━━━ Selected extract
The four largest cities in Northwest Arkansas reported tax revenue from March of $6.22 million, up 4.75% from the year-ago period. The May report reflects sales tax collected in March and consists of a 1% local sales tax each city collects to enhance their respective city budgets.
City officials said last month they expected weaker sales tax revenue from COVID-19 tas many venues were closed or merely open for curbside pickup since late March. As retail begins to open with a limited capacity city leaders expect sales to gradually improve in the next few months, but also expect one, maybe two more months of downward trajectory on the sales tax revenue.
Rogers saw the biggest decline in March sales tax revenue at $1.635 million, down 6.36% from the prior-year period. As the region’s largest retail center the downward trajectory was not a surprise. Through the May report, sales tax revenue in Rogers totaled $8.666 million, up 7.65% from $8.05 million in the same period of 2019.
Fayetteville, being the other large retail center in the region, reported flat sales tax revenue from March totaling $1.871 million, up 0.24% compared to a year ago. The city also saw a majority of retail businesses close in mid-March and some open for online sales only. Mayor Lioneld Jordan expects downward pressure will continue through the next two months from COVID-19 impact.
Sales tax revenue reported through May in Fayetteville totals $9.633 million, up 5.65% from the same period last year. The city forecast annual revenue growth of 7% before COVID-19 hit.
Springdale reported March revenue gains of 7.31% despite the COVID-19 impact which has unfolded for the past three months. Total revenue was $1.429 million, compared to $1.331 million a year ago. Mayor Doug Sprouse said the city does expect downward pressure on revenue reported for April and May as that is when many businesses were shut down and consumers also sheltered at home. Sprouse and other city officials have said their cities’ are in strong fiscal shape going into this health-led crisis.
━━━━━━
━━━ Data listing
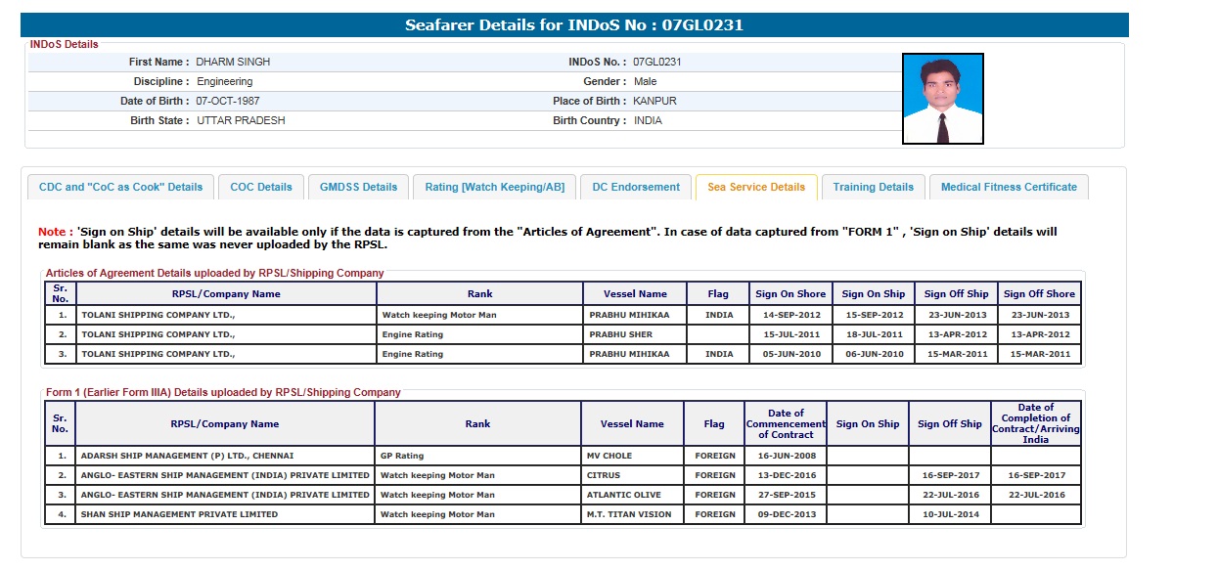
Task: Click the SHAN SHIP MANAGEMENT PRIVATE LIMITED cell
Action: tap(225, 514)
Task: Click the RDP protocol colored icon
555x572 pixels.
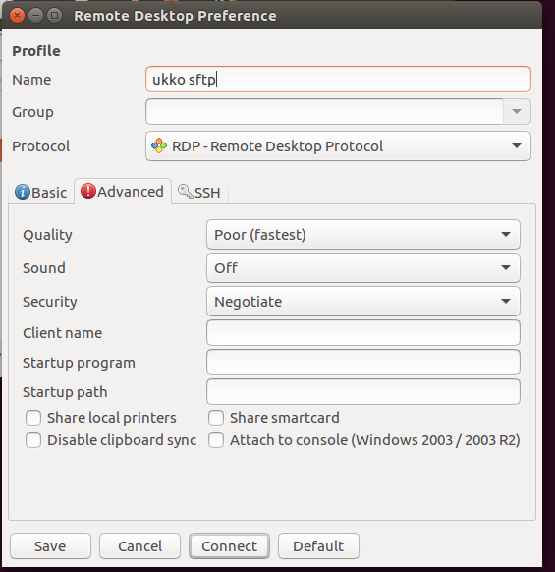Action: [x=159, y=145]
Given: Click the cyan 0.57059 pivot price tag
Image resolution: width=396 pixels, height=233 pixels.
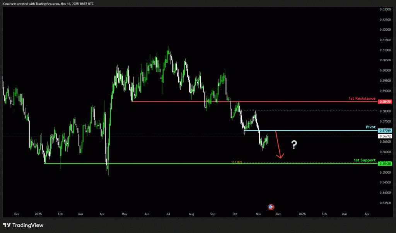Looking at the screenshot, I should (x=386, y=131).
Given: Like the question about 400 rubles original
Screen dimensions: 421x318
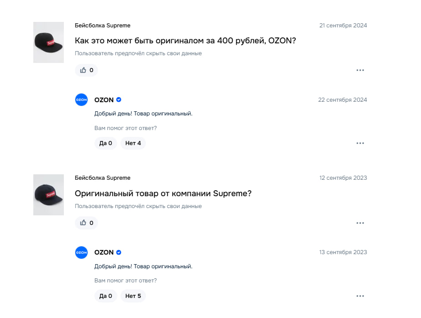Looking at the screenshot, I should pos(86,70).
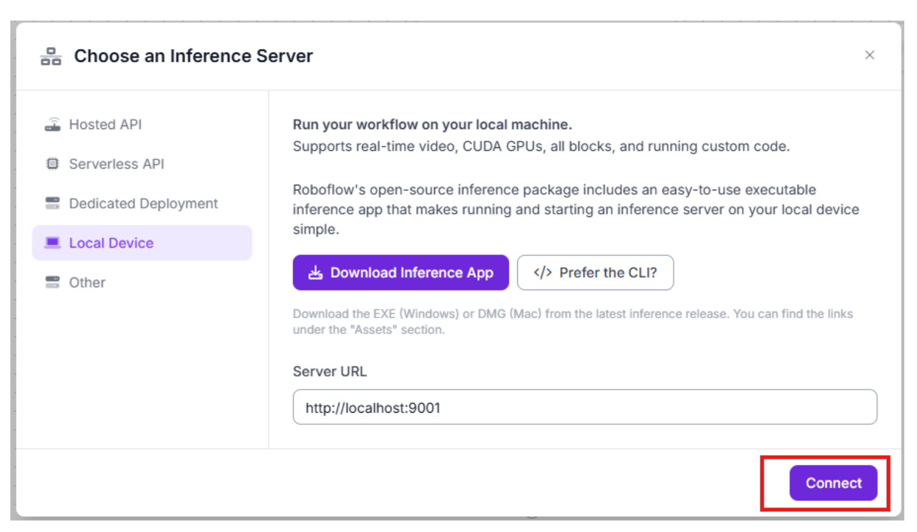The height and width of the screenshot is (532, 917).
Task: Click the Serverless API chip icon
Action: tap(53, 164)
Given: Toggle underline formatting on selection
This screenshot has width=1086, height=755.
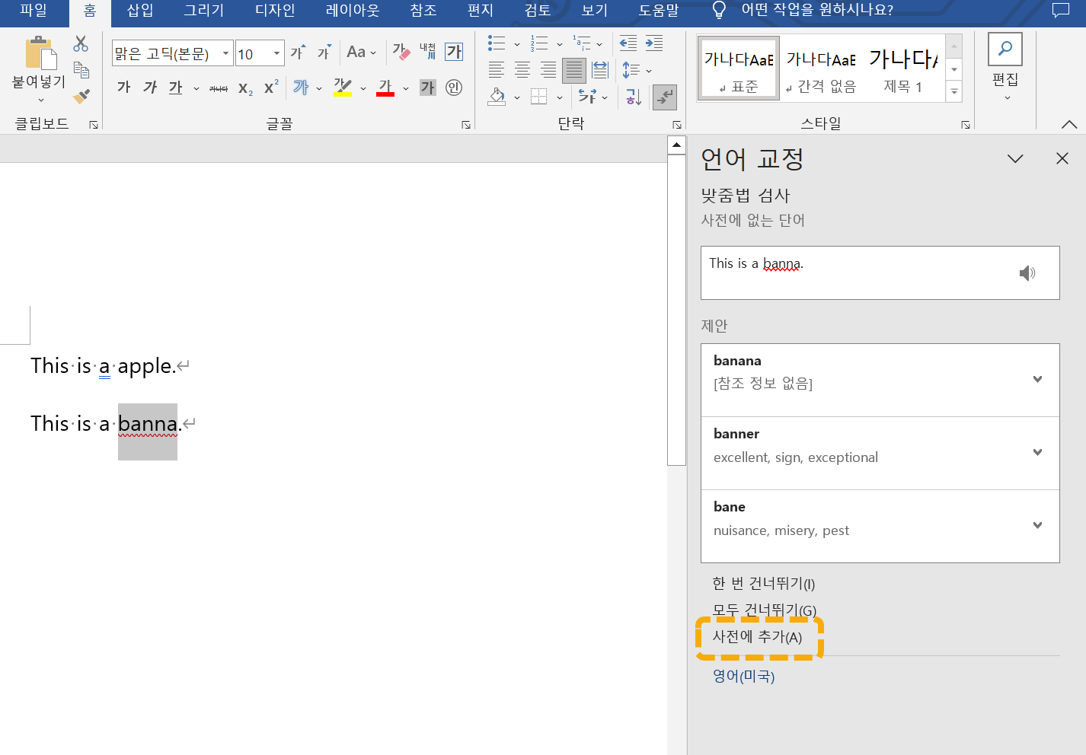Looking at the screenshot, I should click(174, 88).
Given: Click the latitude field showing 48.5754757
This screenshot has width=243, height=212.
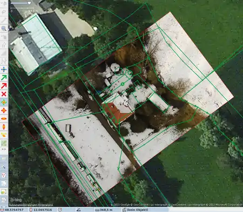Looking at the screenshot, I should [x=14, y=210].
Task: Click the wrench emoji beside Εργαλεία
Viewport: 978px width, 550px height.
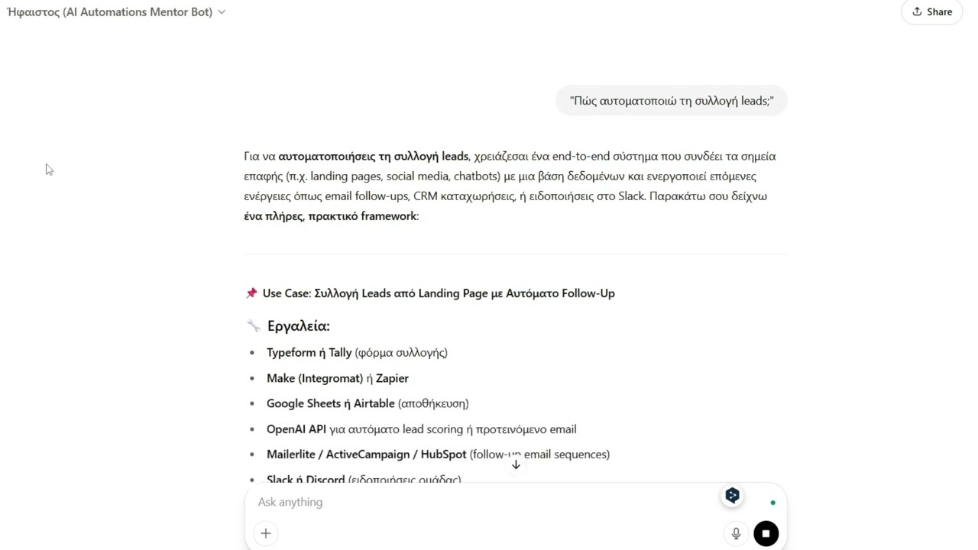Action: (254, 326)
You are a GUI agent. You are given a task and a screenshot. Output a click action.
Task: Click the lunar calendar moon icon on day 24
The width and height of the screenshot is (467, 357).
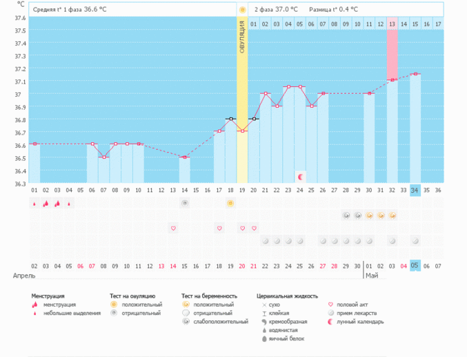300,177
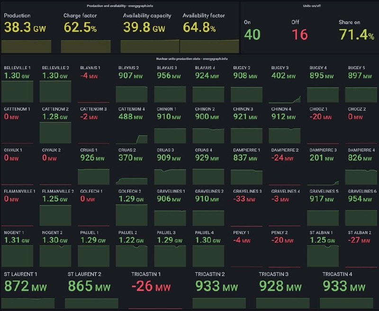Screen dimensions: 379x311
Task: Click the Production 38.3 GW value
Action: click(x=26, y=28)
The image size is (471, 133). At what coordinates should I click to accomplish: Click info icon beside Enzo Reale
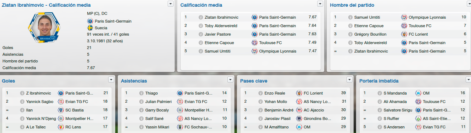pos(260,93)
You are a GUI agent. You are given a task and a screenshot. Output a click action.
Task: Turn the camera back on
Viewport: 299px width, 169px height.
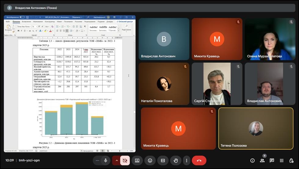pyautogui.click(x=125, y=160)
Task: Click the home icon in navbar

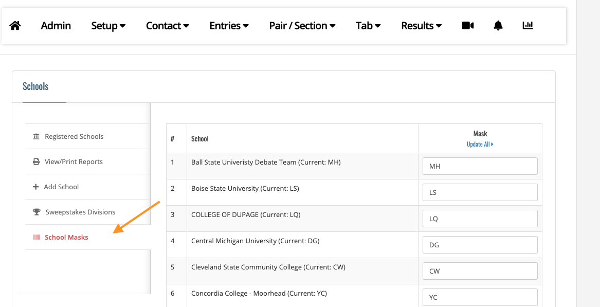Action: (15, 26)
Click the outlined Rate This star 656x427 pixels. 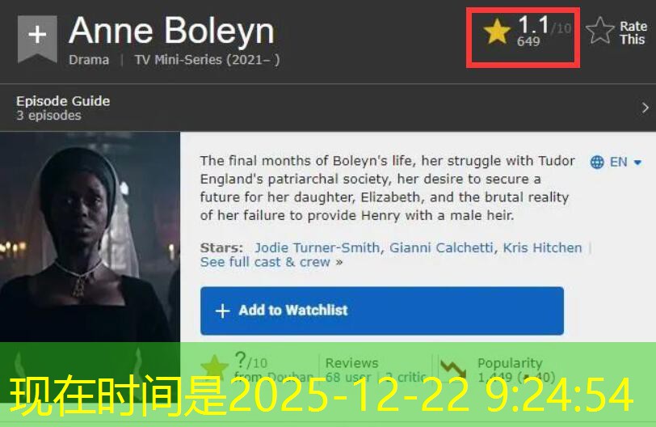[x=600, y=30]
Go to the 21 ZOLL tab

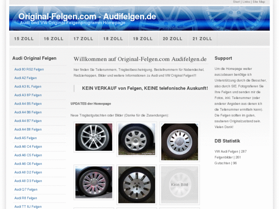coord(202,39)
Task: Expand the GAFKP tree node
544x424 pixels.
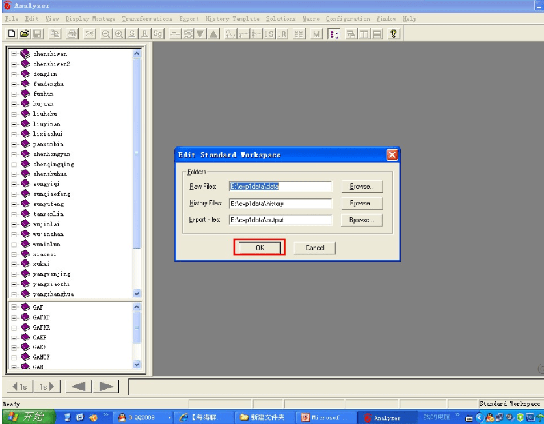Action: coord(14,318)
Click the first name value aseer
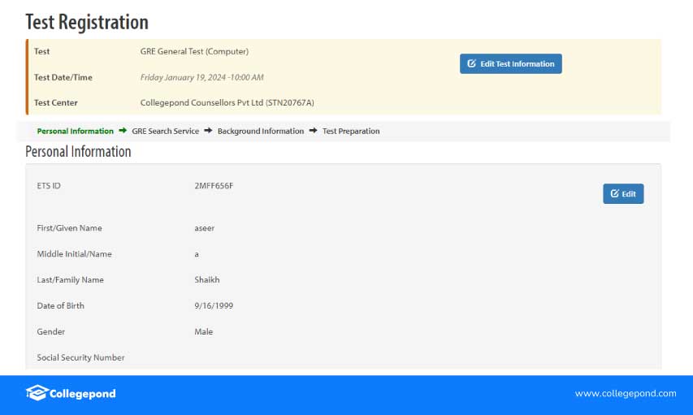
━━━━━━
## Explore the material
(1) List every city the Northwest Arkansas sales tax text names.
(2) Copy the Northwest Arkansas sales tax text word for word, from "Rogers saw the" up to and including "from COVID-19 impact.".

## Results in order
(1) Rogers, Fayetteville, Springdale

(2)
Rogers saw the biggest decline in March sales tax revenue at $1.635 million, down 6.36% from the prior-year period. As the region’s largest retail center the downward trajectory was not a surprise. Through the May report, sales tax revenue in Rogers totaled $8.666 million, up 7.65% from $8.05 million in the same period of 2019.
Fayetteville, being the other large retail center in the region, reported flat sales tax revenue from March totaling $1.871 million, up 0.24% compared to a year ago. The city also saw a majority of retail businesses close in mid-March and some open for online sales only. Mayor Lioneld Jordan expects downward pressure will continue through the next two months from COVID-19 impact.